内閣府消費者委員会は23日、徳島県への設置が検討されている消費者庁の新たな研究・立案拠点「消費者行政新未来創造オフィス(仮称)」に関し、成果や取り組みの進捗を定期的に報告するよう政府に求める意見を出した。拠点設置が消費者庁の機能強化につながるか監視していく。

 新たな拠点は、消費者庁職員らを数十人規模で常駐させる見込み。政府は消費者庁の全面移転に向けた検討を続け、3年後をめどに改めて可否を判断する。

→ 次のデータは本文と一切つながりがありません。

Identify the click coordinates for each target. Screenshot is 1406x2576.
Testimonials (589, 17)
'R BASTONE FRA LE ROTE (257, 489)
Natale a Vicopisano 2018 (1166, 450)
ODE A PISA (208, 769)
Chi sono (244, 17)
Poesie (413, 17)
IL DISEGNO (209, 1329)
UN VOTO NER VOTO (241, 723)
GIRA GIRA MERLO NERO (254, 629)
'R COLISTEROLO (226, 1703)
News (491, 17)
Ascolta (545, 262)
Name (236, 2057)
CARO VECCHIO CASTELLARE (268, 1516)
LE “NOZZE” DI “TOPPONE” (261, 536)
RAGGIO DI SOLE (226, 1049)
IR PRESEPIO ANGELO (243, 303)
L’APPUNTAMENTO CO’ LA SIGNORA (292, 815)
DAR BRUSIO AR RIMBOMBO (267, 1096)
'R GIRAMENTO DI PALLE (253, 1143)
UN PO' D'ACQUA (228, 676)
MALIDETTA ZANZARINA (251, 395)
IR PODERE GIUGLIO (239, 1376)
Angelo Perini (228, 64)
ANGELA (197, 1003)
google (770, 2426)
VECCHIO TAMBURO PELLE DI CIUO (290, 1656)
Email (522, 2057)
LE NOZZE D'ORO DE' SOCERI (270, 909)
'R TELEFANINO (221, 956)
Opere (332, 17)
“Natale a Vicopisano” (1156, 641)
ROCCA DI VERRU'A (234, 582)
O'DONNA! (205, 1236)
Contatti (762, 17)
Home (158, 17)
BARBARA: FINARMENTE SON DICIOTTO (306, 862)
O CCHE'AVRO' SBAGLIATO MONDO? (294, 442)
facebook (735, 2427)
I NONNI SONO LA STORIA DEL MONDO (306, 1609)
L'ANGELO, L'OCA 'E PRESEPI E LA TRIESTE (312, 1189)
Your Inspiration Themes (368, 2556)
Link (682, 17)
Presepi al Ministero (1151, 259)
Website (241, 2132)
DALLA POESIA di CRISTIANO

 消費者委の河上正二委員長は「税金を投入する以上、成果がなければ拠点を設ける意味はない。消費者行政を進化させるか検証に努める」と述べた。

 また消費者庁は、7月4日から29日まで徳島県庁で行った試験業務の結果を消費者委に報告。徳島県では消費者教育や人材育成などの面で熱心な取り組みが見られ、地域の現場に根差した実効性のある施策が展開できる可能性を指摘した。

 一方、機密性の高い情報を東京と徳島の間でやりとりできる情報通信技術が「現時点ではない」として、首相官邸や他省庁との調整、国会対応、不当な勧誘や表示をした悪質業者の行政指導・処分などを徳島で行うのは難しいとした。7月の試験業務で約2760万円の費用がかかったことも報告された。